Do Lowlands have different criteria for safety and fire risk than in Ter Apel?

Volunteers hang the web address of Vluchtelingenwerk Nederland on the fences of the Azc in Ter Apel.Statue Harry Cock / de Volkskrant

terrifying

The government is forcing municipalities to take in asylum seekers with a heavy hand. That is unavoidable, the newspaper writes, because we have to provide decent shelter. We are indeed not going to leave those chilly people who sleep outside to their fate.

But I wonder if the EU treaty on which this humanitarian duty is based could have foreseen that thousands of men, women and children would get into boats and trucks every day and rattle at our gates. That the world has become so dilapidated that unprecedented flows of refugees are starting worldwide.

While we neatly remove ten incendiary mini tents from Ter Apel and dutifully buy a cute country hotel for some extra sleeping places, the globe turns red hot with fires and drought, the cattle lie emaciated in the valleys, millions of unfortunates flee from the rising water , wars, persecutions, fires, poverty and for their own leaders. At a certain point this will no longer be an ordinary flow of refugees, but a migration of people.

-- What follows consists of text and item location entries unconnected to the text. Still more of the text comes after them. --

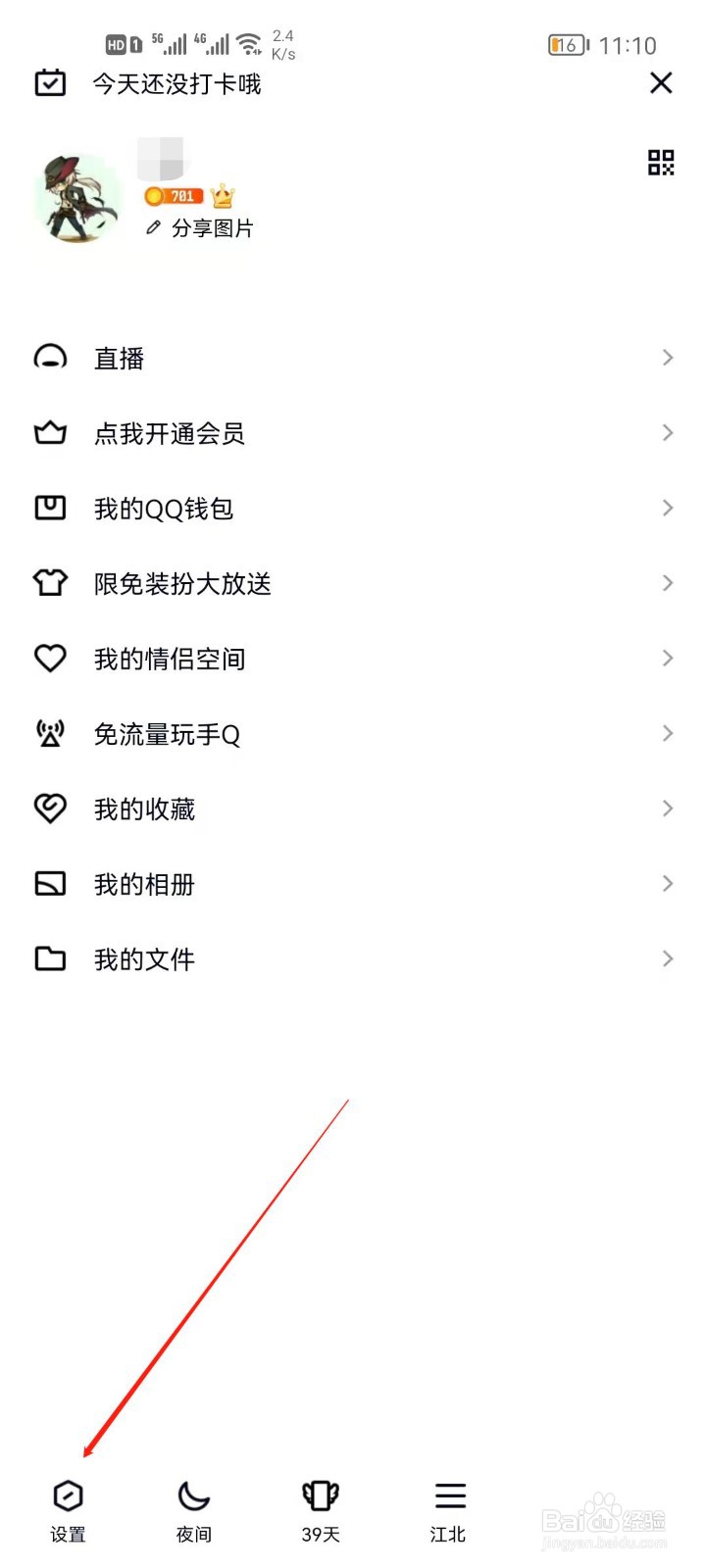This screenshot has width=706, height=1568.
Task: Expand the 直播 row chevron
Action: tap(668, 357)
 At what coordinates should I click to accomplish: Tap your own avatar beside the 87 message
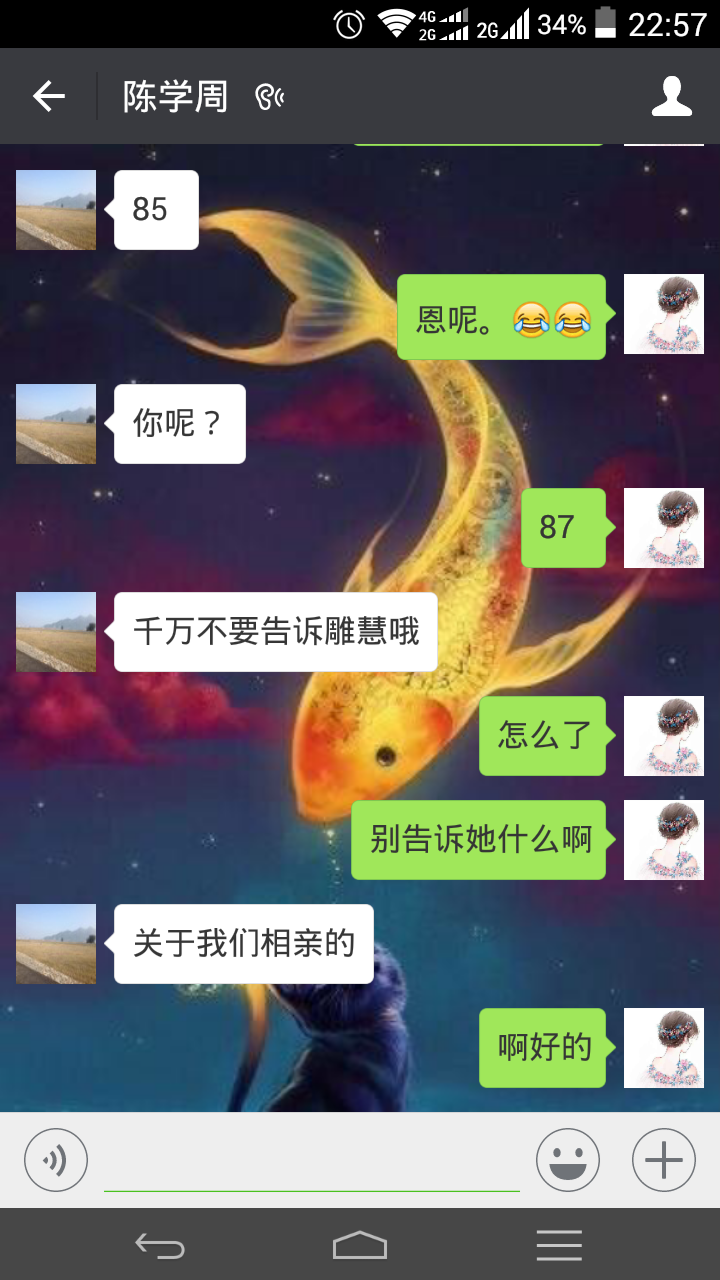(664, 528)
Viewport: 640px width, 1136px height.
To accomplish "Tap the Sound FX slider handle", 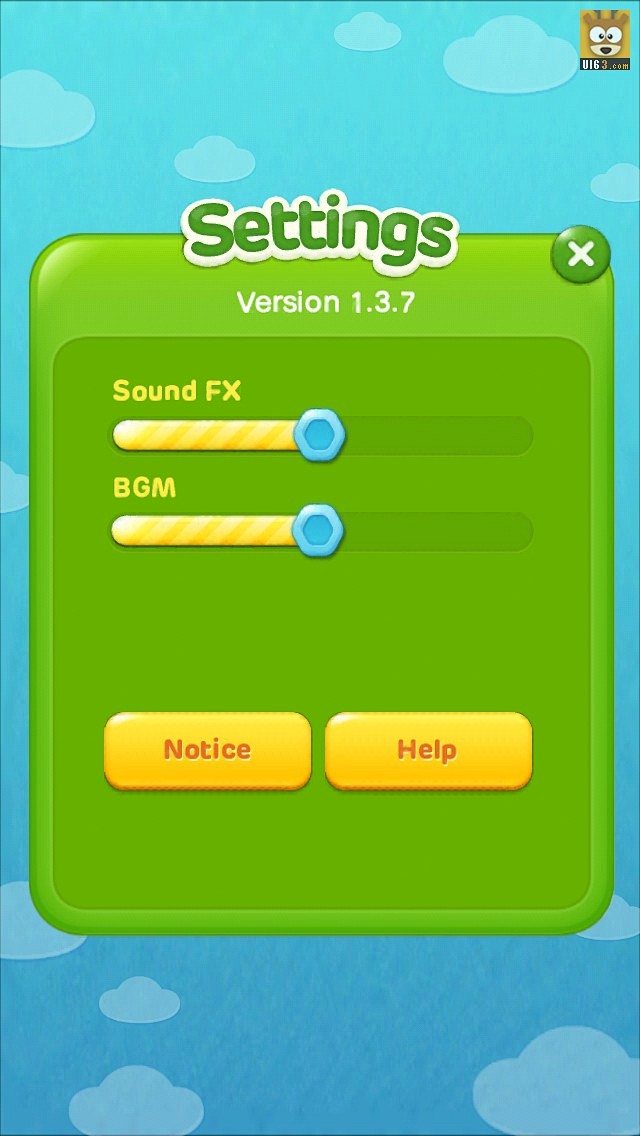I will pyautogui.click(x=320, y=435).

Instead of making a futile political asylum seekers-VVD thing out of this, whining about support and looking for old hotels, Rutte cs should have sat down with world leaders in extreme urgency to manage these unprecedented catastrophes. What the country is now hearing from our political leaders is a deafening silence.

And that’s really terrifying.
Trees RooseHaren

Ukrainians

Now the cabinet is finally taking firm measures to solve the reception problem for asylum seekers, we are faced with almost ruthless opposition from local residents. Have they not seen the images around the asylum seekers’ center in Ter Apel?

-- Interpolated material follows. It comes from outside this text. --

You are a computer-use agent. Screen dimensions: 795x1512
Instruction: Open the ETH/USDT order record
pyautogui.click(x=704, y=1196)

‘Not in my backyard’, that is the cry of the people living near the hotel in Tubbergen, where an asylum seekers’ center is to be built.

Let the government house three hundred Ukrainians in it, then the asylum seekers will be welcomed with open arms by the local residents.

Maaike van GilstAnimals

Infrastructure

Lowlands attracts around 55 thousand visitors every year. The infrastructure of a medium-sized Dutch city is set up in no time for this three-day festival and cleaned up afterwards. And it has not been possible for months in our country to receive asylum seekers in a humane way?
Jaap LampeHaarlem

Two sizes

In Ter Apel, the donated tents where asylum seekers can sleep are removed under the guise of safety and fire risk. Next weekend there will be a multitude of such tents at the Lowlandscamping. They will probably not be removed by the police and enforcers.

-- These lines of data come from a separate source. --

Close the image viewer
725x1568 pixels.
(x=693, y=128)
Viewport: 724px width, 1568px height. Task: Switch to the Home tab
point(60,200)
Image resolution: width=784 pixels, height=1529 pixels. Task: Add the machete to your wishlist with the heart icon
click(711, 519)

Do Lowlands have different criteria for safety and fire risk than in Ter Apel? Measuring with two standards?
Tabe JorritsmaOostwold

un-Dutch

In Ter Apel there are currently un-Dutch scenes, this newspaper writes. However, there is a clear historical pattern when it comes to our treatment of refugees, migrants and people in need.

A pattern of indifference, fear, annoyance, rudeness, shunning, exclusion and exploitation. Even compatriots or people with a strong bond with the Netherlands experienced this, see our Jewish, Indies, Moluccan and Surinamese communities. And the critical self-reflection and apologies always follow decades later.

Tribute to all who are un-Dutch committed to a respectful treatment of our fellow man.
Martin WillemseUithoorn

Probability calculation

Can someone calculate how the chance of a single average earner on a house compares to that of an asylum seeker on a tent in the open air? Perhaps somewhere in between is the humanity to solve this.
Rachel PostmaDelft

Homeless people

Almost daily I hear and read reports that dozens of asylum seekers have had to spend the night in the open air. In the first instance, I am annoyed by the visionless fiddling of the government in the reception problem. Then I am amazed at the nagging reporting. Almost the same message every day, can you hardly call it news anymore?

I also wonder whether it would also show some humanity to mention every day that about 30,000 homeless people spend the night under bridges, in parks and in subway tunnels.